We currently perform software based voicemail transcription, but we find that our transcription accuracy suffers when audio quality is poor (breaks or glitches where the end or beginning of a word has a sharp spike) OR when speakers speak abnormally fast without leaving proper pauses between words (I guess an abnormally fast tempo?). I had two questions that it would be great to get some advice on:
For the general audio quality (when there’s glitches) - especially when dealing with trying to optimize thing before transcription - are there specific steps I can try with Audacity that users have experience with?

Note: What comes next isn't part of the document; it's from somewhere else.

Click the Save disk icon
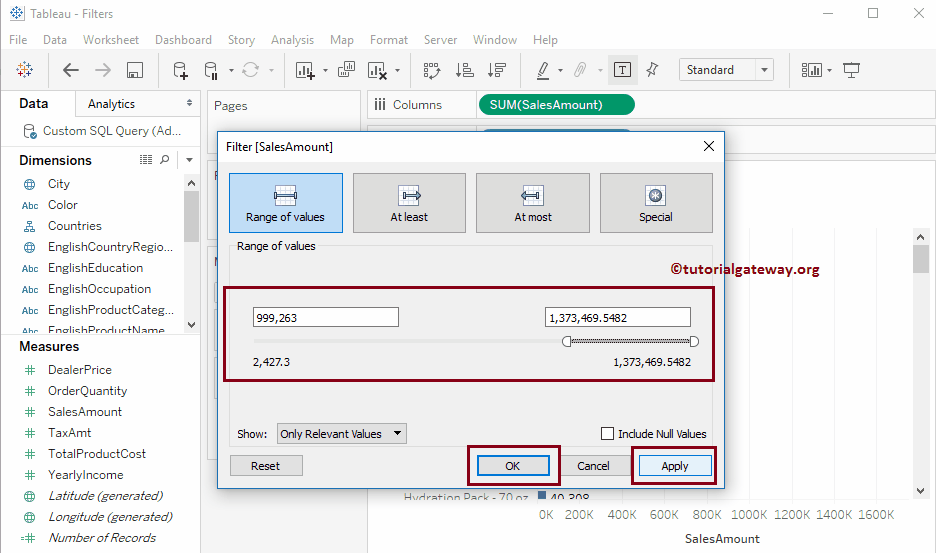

Can we setup Audacity (or other applications) to detect the tempo of a .wav file and, our case, if above a certain threshold - slow the .wav file tempo down to our ideal range. We’d like to set things up to do this in an automated way because we want to be able to process large numbers of files.
If the recording has dropouts where something was spoken but not captured, that can’t be corrected and needs to be fixed before recording.
Some people use limiting to deal with spikes. If there are “mouth smacks” there is an experimental De-Clicker for speech plugin.
There is Change Tempo but it does not work well for slowing down an individual word or vowel because it is not length accurate. Try Sliding Time Scale / Pitch Shift which is slower but length-accurate.
Tempo detection is hard. It usually only works (somewhat) for pop songs with strong beats. As far as I know there is no reliable way to detect tempo of speech.
If you are only interesting in playing audio more slowly for transcription, and not in exporting the finished file slowed down, you can use the Play-at-Speed button. Like Change Speed, this affects the pitch (slowing down will lower the pitch).